>>>>>

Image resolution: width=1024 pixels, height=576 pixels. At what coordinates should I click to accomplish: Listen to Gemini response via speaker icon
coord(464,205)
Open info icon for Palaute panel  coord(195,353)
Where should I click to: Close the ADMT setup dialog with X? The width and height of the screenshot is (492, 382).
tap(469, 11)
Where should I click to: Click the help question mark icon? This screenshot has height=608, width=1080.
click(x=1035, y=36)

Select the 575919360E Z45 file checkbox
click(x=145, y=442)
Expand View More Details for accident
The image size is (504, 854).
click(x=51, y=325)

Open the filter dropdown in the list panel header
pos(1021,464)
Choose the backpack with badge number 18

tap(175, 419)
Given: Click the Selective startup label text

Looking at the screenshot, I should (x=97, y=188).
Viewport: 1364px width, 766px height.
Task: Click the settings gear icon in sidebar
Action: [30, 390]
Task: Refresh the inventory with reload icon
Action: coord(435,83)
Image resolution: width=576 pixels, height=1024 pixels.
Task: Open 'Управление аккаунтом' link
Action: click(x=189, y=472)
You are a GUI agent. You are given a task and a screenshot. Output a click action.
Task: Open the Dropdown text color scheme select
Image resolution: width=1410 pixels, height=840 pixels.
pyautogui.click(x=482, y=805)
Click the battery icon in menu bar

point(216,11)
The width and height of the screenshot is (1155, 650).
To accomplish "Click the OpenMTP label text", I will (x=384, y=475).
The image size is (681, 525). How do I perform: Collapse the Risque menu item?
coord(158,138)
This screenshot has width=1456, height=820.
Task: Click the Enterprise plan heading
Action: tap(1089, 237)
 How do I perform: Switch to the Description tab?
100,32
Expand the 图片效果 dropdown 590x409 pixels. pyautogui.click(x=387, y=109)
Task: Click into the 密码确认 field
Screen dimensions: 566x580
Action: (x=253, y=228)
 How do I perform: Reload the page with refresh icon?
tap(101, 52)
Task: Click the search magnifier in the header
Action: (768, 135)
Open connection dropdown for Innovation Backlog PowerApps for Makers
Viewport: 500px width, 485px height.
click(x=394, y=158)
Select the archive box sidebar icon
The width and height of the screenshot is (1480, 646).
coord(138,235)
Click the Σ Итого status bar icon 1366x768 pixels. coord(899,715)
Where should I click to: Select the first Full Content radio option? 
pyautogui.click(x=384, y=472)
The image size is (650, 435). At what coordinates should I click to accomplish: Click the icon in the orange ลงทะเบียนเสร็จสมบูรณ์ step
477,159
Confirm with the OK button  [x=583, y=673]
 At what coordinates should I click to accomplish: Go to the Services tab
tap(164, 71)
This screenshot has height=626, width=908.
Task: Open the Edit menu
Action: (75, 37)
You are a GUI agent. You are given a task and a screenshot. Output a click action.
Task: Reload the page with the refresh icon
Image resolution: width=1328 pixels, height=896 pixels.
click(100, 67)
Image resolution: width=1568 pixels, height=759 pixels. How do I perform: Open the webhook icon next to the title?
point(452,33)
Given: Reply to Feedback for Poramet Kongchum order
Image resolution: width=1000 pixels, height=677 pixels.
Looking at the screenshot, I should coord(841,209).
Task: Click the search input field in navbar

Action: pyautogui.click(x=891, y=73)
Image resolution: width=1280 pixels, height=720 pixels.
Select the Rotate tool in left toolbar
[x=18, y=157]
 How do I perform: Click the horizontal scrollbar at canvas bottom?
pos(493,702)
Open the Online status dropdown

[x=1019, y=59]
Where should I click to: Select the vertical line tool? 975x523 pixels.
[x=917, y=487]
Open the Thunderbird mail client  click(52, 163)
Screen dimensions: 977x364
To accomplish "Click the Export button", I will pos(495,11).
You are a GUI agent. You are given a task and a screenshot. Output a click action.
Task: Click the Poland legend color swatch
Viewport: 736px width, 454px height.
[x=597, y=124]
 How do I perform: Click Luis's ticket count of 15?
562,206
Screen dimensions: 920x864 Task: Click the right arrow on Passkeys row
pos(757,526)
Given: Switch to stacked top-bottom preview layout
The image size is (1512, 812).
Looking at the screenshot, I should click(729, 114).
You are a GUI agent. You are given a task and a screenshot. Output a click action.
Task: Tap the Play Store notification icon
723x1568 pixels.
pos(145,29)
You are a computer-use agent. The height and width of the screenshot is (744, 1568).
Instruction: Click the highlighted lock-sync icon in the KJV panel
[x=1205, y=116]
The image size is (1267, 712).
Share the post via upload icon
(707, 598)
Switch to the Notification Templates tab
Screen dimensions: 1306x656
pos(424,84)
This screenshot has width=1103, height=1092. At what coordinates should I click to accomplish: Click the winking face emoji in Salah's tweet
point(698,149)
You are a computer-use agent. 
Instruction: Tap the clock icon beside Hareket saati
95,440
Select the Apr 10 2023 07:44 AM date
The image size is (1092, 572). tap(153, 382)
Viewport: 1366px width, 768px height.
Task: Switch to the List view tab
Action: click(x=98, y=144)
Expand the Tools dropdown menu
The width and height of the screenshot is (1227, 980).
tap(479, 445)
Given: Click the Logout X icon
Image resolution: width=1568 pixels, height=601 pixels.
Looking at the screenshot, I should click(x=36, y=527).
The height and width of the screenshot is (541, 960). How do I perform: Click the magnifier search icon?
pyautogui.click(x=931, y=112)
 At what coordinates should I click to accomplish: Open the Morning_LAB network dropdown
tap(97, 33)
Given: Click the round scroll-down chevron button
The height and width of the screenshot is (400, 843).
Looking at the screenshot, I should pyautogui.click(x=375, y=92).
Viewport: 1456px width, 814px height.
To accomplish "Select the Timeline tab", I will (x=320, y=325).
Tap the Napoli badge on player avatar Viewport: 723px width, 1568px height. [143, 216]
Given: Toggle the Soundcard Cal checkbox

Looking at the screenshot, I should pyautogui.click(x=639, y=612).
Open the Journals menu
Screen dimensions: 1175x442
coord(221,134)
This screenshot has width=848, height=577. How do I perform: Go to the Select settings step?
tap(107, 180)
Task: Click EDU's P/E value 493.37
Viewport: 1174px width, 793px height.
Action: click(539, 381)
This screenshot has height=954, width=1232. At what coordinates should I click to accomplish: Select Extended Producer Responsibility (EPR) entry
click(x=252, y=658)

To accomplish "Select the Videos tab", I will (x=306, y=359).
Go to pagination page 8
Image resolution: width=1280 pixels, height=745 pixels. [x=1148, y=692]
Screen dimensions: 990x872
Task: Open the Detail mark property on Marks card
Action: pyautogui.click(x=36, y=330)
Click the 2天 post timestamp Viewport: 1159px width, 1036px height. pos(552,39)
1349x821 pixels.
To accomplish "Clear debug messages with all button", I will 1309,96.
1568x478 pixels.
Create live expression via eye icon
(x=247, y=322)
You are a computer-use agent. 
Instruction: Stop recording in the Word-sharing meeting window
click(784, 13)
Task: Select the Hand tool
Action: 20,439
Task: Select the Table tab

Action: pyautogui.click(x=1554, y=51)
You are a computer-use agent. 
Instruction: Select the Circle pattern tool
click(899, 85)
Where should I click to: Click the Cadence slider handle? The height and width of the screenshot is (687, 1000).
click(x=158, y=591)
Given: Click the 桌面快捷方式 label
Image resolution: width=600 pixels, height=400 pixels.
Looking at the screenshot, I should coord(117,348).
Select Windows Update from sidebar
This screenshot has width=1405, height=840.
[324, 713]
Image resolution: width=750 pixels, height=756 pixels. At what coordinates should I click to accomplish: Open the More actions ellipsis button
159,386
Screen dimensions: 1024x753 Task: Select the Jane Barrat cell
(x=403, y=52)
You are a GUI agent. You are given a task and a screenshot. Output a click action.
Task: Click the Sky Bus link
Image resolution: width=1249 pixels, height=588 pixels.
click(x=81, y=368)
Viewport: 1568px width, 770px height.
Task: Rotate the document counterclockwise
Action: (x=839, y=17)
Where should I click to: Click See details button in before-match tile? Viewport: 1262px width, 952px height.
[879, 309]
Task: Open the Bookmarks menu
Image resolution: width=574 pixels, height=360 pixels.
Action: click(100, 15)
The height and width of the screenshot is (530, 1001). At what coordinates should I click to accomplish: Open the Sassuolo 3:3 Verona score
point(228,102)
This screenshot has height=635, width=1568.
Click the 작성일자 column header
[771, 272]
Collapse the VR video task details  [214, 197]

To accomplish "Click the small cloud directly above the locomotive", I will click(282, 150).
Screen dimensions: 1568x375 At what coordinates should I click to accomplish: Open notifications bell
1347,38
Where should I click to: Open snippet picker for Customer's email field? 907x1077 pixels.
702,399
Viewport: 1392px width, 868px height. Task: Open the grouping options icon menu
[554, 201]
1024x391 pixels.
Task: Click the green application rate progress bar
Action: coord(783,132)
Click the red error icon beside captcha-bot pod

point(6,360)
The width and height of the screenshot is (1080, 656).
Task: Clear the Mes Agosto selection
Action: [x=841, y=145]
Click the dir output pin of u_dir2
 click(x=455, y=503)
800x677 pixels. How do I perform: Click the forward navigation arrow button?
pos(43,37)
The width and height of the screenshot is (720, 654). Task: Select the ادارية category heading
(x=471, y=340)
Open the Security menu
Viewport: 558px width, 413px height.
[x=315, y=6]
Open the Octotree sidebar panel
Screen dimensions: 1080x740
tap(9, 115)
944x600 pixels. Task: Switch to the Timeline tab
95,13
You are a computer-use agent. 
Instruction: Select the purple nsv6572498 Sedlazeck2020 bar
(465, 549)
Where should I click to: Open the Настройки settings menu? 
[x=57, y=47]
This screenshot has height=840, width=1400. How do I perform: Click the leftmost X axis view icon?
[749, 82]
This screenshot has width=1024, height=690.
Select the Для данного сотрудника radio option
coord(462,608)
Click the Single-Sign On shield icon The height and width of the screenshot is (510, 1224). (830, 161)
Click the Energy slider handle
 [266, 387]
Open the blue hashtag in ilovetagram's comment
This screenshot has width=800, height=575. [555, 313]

<<<<<

■ **Assignment**: Copy out only the lines from the one containing "Screen dimensions: 1568x375" down to the last line of the material, keeping both ends.

■ **Expected output**:
Screen dimensions: 1568x375 At what coordinates should I click to accomplish: Open notifications bell
1347,38
Where should I click to: Open snippet picker for Customer's email field? 907x1077 pixels.
702,399
Viewport: 1392px width, 868px height. Task: Open the grouping options icon menu
[554, 201]
1024x391 pixels.
Task: Click the green application rate progress bar
Action: coord(783,132)
Click the red error icon beside captcha-bot pod

point(6,360)
The width and height of the screenshot is (1080, 656).
Task: Clear the Mes Agosto selection
Action: [x=841, y=145]
Click the dir output pin of u_dir2
 click(x=455, y=503)
800x677 pixels. How do I perform: Click the forward navigation arrow button?
pos(43,37)
The width and height of the screenshot is (720, 654). Task: Select the ادارية category heading
(x=471, y=340)
Open the Security menu
Viewport: 558px width, 413px height.
[x=315, y=6]
Open the Octotree sidebar panel
Screen dimensions: 1080x740
tap(9, 115)
944x600 pixels. Task: Switch to the Timeline tab
95,13
You are a computer-use agent. 
Instruction: Select the purple nsv6572498 Sedlazeck2020 bar
(465, 549)
Where should I click to: Open the Настройки settings menu? 
[x=57, y=47]
This screenshot has height=840, width=1400. How do I perform: Click the leftmost X axis view icon?
[749, 82]
This screenshot has width=1024, height=690.
Select the Для данного сотрудника radio option
coord(462,608)
Click the Single-Sign On shield icon The height and width of the screenshot is (510, 1224). (830, 161)
Click the Energy slider handle
 [266, 387]
Open the blue hashtag in ilovetagram's comment
This screenshot has width=800, height=575. [555, 313]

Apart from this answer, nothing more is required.